Even if the data beneath seems repetitive, write it all out again exactly.

──────── RECORDS SHOWN

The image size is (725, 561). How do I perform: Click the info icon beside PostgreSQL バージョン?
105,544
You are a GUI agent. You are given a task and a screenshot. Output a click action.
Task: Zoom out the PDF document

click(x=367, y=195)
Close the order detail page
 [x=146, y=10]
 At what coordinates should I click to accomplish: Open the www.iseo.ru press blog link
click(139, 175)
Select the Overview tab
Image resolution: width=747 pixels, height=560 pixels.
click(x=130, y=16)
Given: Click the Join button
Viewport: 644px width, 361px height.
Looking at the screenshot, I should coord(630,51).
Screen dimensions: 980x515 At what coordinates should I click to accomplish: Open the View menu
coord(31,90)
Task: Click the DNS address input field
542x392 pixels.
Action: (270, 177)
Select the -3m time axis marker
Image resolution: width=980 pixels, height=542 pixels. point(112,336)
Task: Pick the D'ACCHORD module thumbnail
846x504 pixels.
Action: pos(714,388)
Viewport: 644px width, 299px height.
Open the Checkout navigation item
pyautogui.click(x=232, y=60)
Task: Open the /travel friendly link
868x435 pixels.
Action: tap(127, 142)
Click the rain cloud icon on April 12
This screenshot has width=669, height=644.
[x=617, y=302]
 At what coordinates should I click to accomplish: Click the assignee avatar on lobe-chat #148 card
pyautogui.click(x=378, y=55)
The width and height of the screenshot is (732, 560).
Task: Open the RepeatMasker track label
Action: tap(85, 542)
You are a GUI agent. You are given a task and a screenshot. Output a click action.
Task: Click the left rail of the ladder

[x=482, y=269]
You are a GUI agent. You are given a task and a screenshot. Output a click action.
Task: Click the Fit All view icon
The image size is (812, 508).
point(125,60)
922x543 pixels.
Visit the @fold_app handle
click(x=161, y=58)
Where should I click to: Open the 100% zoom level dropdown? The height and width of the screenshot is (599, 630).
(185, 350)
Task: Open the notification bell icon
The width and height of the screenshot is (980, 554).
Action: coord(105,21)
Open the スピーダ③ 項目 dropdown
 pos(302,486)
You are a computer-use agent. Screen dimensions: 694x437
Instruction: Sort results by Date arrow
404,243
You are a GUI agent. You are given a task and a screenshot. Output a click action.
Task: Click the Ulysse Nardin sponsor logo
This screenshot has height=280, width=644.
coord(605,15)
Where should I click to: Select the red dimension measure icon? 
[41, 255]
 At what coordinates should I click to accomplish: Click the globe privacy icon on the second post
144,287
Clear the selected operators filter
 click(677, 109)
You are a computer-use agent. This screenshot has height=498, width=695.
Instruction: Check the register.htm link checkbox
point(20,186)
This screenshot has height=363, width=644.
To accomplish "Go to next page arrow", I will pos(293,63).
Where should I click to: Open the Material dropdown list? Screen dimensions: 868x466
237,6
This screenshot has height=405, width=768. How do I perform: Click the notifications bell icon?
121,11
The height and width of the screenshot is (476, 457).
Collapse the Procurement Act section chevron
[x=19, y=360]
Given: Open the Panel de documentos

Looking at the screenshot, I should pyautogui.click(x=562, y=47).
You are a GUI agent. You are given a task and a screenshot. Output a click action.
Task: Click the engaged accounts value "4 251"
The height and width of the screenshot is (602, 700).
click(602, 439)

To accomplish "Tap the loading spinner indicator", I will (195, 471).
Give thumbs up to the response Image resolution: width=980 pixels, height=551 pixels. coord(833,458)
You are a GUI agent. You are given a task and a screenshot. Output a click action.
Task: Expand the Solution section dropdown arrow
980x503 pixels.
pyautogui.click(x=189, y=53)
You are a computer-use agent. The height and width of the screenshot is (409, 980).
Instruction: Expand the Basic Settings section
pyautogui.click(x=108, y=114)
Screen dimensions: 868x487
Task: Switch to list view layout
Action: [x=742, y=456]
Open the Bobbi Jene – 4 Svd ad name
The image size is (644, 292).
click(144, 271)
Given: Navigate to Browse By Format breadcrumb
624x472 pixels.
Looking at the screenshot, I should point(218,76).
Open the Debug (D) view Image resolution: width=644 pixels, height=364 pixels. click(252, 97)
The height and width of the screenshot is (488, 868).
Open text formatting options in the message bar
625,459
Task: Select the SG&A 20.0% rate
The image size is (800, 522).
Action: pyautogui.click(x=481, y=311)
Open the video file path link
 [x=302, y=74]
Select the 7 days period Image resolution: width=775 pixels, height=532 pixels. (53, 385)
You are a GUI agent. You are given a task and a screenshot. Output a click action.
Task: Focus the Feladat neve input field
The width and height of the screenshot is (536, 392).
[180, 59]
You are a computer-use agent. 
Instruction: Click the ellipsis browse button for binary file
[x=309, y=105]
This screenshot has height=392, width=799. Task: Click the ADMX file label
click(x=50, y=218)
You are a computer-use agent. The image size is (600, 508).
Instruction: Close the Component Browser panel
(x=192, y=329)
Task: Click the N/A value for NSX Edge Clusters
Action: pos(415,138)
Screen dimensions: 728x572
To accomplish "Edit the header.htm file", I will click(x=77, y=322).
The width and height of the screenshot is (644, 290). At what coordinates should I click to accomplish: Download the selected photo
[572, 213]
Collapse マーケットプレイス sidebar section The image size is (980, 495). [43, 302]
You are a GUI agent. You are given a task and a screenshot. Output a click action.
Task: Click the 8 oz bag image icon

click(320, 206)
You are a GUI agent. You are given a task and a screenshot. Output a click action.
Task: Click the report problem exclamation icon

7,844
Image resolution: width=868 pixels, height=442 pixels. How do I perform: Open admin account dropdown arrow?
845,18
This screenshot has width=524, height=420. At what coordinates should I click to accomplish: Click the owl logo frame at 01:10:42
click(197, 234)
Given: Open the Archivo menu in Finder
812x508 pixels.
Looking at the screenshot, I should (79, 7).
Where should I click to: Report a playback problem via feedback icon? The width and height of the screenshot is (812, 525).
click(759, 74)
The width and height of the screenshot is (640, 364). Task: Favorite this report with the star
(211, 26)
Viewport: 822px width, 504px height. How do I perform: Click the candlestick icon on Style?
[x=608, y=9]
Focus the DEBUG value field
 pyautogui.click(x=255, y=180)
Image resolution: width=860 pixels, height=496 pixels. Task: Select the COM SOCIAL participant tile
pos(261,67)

────────────────

◆ **PROBLEM SOLUTION**:
The image size is (725, 561). How do I perform: Click the info icon beside PostgreSQL バージョン?
105,544
You are a GUI agent. You are given a task and a screenshot. Output a click action.
Task: Zoom out the PDF document

click(x=367, y=195)
Close the order detail page
 [x=146, y=10]
 At what coordinates should I click to accomplish: Open the www.iseo.ru press blog link
click(139, 175)
Select the Overview tab
Image resolution: width=747 pixels, height=560 pixels.
click(x=130, y=16)
Given: Click the Join button
Viewport: 644px width, 361px height.
Looking at the screenshot, I should coord(630,51).
Screen dimensions: 980x515 At what coordinates should I click to accomplish: Open the View menu
coord(31,90)
Task: Click the DNS address input field
542x392 pixels.
Action: (270, 177)
Select the -3m time axis marker
Image resolution: width=980 pixels, height=542 pixels. point(112,336)
Task: Pick the D'ACCHORD module thumbnail
846x504 pixels.
Action: pos(714,388)
Viewport: 644px width, 299px height.
Open the Checkout navigation item
pyautogui.click(x=232, y=60)
Task: Open the /travel friendly link
868x435 pixels.
Action: tap(127, 142)
Click the rain cloud icon on April 12
This screenshot has width=669, height=644.
[x=617, y=302]
 At what coordinates should I click to accomplish: Click the assignee avatar on lobe-chat #148 card
pyautogui.click(x=378, y=55)
The width and height of the screenshot is (732, 560).
Task: Open the RepeatMasker track label
Action: tap(85, 542)
You are a GUI agent. You are given a task and a screenshot. Output a click action.
Task: Click the left rail of the ladder

[x=482, y=269]
You are a GUI agent. You are given a task and a screenshot. Output a click action.
Task: Click the Fit All view icon
The image size is (812, 508).
point(125,60)
922x543 pixels.
Visit the @fold_app handle
click(x=161, y=58)
Where should I click to: Open the 100% zoom level dropdown? The height and width of the screenshot is (599, 630).
(185, 350)
Task: Open the notification bell icon
The width and height of the screenshot is (980, 554).
Action: coord(105,21)
Open the スピーダ③ 項目 dropdown
 pos(302,486)
You are a computer-use agent. Screen dimensions: 694x437
Instruction: Sort results by Date arrow
404,243
You are a GUI agent. You are given a task and a screenshot. Output a click action.
Task: Click the Ulysse Nardin sponsor logo
This screenshot has height=280, width=644.
coord(605,15)
Where should I click to: Select the red dimension measure icon? 
[41, 255]
 At what coordinates should I click to accomplish: Click the globe privacy icon on the second post
144,287
Clear the selected operators filter
 click(677, 109)
You are a computer-use agent. This screenshot has height=498, width=695.
Instruction: Check the register.htm link checkbox
point(20,186)
This screenshot has height=363, width=644.
To accomplish "Go to next page arrow", I will pos(293,63).
Where should I click to: Open the Material dropdown list? Screen dimensions: 868x466
237,6
This screenshot has height=405, width=768. How do I perform: Click the notifications bell icon?
121,11
The height and width of the screenshot is (476, 457).
Collapse the Procurement Act section chevron
[x=19, y=360]
Given: Open the Panel de documentos

Looking at the screenshot, I should pyautogui.click(x=562, y=47).
You are a GUI agent. You are given a task and a screenshot. Output a click action.
Task: Click the engaged accounts value "4 251"
The height and width of the screenshot is (602, 700).
click(602, 439)

To accomplish "Tap the loading spinner indicator", I will (195, 471).
Give thumbs up to the response Image resolution: width=980 pixels, height=551 pixels. coord(833,458)
You are a GUI agent. You are given a task and a screenshot. Output a click action.
Task: Expand the Solution section dropdown arrow
980x503 pixels.
pyautogui.click(x=189, y=53)
You are a computer-use agent. The height and width of the screenshot is (409, 980).
Instruction: Expand the Basic Settings section
pyautogui.click(x=108, y=114)
Screen dimensions: 868x487
Task: Switch to list view layout
Action: [x=742, y=456]
Open the Bobbi Jene – 4 Svd ad name
The image size is (644, 292).
click(144, 271)
Given: Navigate to Browse By Format breadcrumb
624x472 pixels.
Looking at the screenshot, I should point(218,76).
Open the Debug (D) view Image resolution: width=644 pixels, height=364 pixels. click(252, 97)
The height and width of the screenshot is (488, 868).
Open text formatting options in the message bar
625,459
Task: Select the SG&A 20.0% rate
The image size is (800, 522).
Action: pyautogui.click(x=481, y=311)
Open the video file path link
 [x=302, y=74]
Select the 7 days period Image resolution: width=775 pixels, height=532 pixels. (53, 385)
You are a GUI agent. You are given a task and a screenshot. Output a click action.
Task: Focus the Feladat neve input field
The width and height of the screenshot is (536, 392).
[180, 59]
You are a computer-use agent. 
Instruction: Click the ellipsis browse button for binary file
[x=309, y=105]
This screenshot has height=392, width=799. Task: Click the ADMX file label
click(x=50, y=218)
You are a computer-use agent. The image size is (600, 508).
Instruction: Close the Component Browser panel
(x=192, y=329)
Task: Click the N/A value for NSX Edge Clusters
Action: pos(415,138)
Screen dimensions: 728x572
To accomplish "Edit the header.htm file", I will click(x=77, y=322).
The width and height of the screenshot is (644, 290). At what coordinates should I click to accomplish: Download the selected photo
[572, 213]
Collapse マーケットプレイス sidebar section The image size is (980, 495). [43, 302]
You are a GUI agent. You are given a task and a screenshot. Output a click action.
Task: Click the 8 oz bag image icon

click(320, 206)
You are a GUI agent. You are given a task and a screenshot. Output a click action.
Task: Click the report problem exclamation icon

7,844
Image resolution: width=868 pixels, height=442 pixels. How do I perform: Open admin account dropdown arrow?
845,18
This screenshot has width=524, height=420. At what coordinates should I click to accomplish: Click the owl logo frame at 01:10:42
click(197, 234)
Given: Open the Archivo menu in Finder
812x508 pixels.
Looking at the screenshot, I should (79, 7).
Where should I click to: Report a playback problem via feedback icon? The width and height of the screenshot is (812, 525).
click(759, 74)
The width and height of the screenshot is (640, 364). Task: Favorite this report with the star
(211, 26)
Viewport: 822px width, 504px height. How do I perform: Click the candlestick icon on Style?
[x=608, y=9]
Focus the DEBUG value field
 pyautogui.click(x=255, y=180)
Image resolution: width=860 pixels, height=496 pixels. Task: Select the COM SOCIAL participant tile
pos(261,67)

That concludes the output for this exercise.